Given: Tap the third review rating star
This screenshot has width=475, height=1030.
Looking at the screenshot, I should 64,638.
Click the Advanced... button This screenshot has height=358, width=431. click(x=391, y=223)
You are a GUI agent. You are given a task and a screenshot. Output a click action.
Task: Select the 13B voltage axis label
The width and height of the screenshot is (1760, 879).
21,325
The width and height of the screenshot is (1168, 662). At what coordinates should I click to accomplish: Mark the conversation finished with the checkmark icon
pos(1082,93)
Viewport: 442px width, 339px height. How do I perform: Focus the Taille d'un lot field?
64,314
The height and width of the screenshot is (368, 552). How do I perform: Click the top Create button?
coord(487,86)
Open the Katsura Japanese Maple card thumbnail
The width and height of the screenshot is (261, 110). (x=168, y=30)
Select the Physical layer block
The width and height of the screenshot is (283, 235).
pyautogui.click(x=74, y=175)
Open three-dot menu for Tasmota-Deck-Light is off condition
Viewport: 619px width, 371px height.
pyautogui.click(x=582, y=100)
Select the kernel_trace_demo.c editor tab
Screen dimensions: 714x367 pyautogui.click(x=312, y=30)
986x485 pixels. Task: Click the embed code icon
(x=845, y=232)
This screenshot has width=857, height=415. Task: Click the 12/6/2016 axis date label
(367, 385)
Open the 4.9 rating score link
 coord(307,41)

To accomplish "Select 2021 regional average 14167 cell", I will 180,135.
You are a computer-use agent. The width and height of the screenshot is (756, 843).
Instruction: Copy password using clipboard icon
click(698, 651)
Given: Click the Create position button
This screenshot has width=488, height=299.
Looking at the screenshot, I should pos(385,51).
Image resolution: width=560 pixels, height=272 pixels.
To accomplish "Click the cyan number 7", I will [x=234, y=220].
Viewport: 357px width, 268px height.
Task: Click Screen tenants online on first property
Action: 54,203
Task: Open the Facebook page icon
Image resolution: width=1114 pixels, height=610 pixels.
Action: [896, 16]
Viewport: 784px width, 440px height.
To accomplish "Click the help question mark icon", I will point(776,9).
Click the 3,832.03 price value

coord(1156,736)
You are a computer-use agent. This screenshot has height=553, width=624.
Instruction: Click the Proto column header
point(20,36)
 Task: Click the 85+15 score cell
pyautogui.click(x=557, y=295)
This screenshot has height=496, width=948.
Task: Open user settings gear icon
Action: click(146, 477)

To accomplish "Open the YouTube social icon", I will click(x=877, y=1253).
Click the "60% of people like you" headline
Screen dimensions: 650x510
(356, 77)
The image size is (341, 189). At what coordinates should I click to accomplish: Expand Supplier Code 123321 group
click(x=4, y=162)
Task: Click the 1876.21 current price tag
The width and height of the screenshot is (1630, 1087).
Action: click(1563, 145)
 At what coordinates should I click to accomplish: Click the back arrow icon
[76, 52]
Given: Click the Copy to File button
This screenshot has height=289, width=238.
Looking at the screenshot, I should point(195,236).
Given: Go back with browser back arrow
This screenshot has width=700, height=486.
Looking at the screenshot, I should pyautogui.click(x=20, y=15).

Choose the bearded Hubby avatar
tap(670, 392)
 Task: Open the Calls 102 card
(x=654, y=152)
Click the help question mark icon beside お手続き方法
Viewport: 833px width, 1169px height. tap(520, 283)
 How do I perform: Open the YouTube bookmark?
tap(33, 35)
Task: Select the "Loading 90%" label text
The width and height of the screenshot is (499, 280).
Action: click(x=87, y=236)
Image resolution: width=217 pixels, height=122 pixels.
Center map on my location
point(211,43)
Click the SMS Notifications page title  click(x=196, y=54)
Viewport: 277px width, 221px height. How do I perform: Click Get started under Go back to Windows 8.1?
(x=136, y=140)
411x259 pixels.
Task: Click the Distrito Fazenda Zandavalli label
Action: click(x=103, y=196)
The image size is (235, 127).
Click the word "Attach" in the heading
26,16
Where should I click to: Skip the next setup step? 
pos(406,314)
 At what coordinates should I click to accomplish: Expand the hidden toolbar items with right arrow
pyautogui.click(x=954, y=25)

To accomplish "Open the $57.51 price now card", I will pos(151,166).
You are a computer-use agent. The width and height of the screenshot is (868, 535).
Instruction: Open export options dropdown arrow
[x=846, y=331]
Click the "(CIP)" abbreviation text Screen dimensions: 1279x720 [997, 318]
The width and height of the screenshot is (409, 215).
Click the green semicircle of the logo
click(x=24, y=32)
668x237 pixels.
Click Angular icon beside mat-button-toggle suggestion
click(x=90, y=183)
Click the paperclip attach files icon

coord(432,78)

= = =

What you give back should be only the lines of the records above, starting at the line with "You are a computer-use agent. This" and ending at the line with "of people like", restated word for word.

Task solution:
You are a computer-use agent. This screenshot has height=553, width=624.
Instruction: Click the Proto column header
point(20,36)
 Task: Click the 85+15 score cell
pyautogui.click(x=557, y=295)
This screenshot has height=496, width=948.
Task: Open user settings gear icon
Action: click(146, 477)

To accomplish "Open the YouTube social icon", I will click(x=877, y=1253).
Click the "60% of people like you" headline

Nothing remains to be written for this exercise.